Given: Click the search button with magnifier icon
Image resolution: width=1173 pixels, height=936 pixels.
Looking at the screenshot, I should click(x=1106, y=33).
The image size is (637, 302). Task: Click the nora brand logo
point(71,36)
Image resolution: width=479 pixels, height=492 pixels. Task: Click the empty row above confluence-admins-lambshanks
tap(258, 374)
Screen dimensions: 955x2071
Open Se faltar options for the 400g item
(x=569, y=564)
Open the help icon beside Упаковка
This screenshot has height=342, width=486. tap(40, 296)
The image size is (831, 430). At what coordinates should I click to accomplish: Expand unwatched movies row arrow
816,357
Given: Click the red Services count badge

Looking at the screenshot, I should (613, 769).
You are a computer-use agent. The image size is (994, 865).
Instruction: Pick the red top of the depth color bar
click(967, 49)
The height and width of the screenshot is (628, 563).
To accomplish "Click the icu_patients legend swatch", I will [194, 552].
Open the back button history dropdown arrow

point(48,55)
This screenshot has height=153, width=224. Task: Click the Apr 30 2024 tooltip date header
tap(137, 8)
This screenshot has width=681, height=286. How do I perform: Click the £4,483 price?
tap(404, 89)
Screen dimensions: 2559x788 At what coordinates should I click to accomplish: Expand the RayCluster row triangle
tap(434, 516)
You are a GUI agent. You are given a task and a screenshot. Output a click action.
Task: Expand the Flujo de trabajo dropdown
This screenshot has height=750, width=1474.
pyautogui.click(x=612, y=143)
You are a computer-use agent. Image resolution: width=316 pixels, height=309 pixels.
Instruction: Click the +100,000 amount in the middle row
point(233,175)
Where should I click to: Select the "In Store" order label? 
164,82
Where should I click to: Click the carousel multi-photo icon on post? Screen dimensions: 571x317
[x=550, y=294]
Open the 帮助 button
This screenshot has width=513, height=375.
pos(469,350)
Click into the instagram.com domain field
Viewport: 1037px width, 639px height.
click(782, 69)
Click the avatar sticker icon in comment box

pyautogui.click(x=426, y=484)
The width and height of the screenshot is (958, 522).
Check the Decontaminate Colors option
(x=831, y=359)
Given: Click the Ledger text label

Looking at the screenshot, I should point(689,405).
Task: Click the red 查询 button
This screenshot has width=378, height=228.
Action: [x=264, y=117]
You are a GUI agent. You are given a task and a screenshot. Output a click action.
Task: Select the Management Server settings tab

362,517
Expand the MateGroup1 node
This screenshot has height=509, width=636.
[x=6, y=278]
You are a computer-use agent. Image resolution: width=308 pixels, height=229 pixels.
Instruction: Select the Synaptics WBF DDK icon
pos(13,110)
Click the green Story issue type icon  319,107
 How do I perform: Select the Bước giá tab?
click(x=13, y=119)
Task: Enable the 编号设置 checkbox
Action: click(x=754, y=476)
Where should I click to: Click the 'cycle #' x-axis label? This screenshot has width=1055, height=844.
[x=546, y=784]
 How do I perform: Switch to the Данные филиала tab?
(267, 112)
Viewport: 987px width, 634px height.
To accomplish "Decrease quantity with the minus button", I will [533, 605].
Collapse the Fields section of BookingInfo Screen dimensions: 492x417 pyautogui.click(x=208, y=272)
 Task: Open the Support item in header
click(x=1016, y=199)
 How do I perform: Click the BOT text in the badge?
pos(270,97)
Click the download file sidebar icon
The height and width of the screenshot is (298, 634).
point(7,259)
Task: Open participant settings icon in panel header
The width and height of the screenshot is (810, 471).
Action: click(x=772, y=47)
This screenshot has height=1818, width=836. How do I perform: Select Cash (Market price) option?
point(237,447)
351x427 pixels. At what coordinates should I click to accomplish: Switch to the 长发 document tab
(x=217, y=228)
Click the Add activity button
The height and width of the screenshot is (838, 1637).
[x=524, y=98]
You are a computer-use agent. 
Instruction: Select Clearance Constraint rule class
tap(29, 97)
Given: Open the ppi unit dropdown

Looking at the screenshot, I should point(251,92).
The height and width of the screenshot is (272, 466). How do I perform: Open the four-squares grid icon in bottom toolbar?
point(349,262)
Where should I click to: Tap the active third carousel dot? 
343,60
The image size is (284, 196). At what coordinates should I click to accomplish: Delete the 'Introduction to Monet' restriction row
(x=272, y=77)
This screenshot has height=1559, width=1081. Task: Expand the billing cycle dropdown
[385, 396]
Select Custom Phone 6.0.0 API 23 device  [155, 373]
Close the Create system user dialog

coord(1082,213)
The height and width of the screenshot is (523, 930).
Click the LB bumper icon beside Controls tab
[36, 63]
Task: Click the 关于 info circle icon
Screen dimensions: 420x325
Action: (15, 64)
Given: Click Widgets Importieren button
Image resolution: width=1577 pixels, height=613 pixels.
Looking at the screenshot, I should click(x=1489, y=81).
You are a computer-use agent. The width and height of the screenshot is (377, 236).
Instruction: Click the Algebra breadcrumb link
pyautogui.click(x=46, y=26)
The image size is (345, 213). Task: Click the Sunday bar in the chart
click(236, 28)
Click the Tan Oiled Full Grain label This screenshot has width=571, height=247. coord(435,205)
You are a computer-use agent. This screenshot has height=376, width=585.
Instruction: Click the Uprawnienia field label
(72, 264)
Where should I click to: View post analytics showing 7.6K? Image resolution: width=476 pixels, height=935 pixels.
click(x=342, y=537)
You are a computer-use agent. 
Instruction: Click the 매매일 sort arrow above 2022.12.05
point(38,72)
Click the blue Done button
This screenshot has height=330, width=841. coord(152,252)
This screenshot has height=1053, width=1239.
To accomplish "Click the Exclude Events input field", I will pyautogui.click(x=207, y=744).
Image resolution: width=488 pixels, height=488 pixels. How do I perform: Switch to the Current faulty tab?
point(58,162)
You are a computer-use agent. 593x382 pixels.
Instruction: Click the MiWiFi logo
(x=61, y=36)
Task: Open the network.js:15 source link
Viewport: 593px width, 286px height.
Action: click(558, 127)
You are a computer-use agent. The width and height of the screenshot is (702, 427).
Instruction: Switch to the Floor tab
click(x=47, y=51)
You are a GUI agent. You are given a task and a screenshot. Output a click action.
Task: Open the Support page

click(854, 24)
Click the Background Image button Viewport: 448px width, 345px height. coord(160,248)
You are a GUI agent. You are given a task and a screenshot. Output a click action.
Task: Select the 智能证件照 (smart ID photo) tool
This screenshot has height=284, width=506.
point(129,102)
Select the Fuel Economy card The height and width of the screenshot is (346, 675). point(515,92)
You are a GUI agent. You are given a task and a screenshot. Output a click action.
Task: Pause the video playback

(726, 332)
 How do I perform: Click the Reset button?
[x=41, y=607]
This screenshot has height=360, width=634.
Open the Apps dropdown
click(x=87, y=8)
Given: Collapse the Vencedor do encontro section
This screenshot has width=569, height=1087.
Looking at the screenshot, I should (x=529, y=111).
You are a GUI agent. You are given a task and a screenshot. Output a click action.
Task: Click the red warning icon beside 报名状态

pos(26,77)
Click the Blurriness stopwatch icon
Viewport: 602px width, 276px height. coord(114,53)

_What the exercise asks:_
Where a line in the listing above contains "with", copy that line.

_Your solution:_
Given: Click the search button with magnifier icon
To accomplish "Decrease quantity with the minus button", I will [533, 605].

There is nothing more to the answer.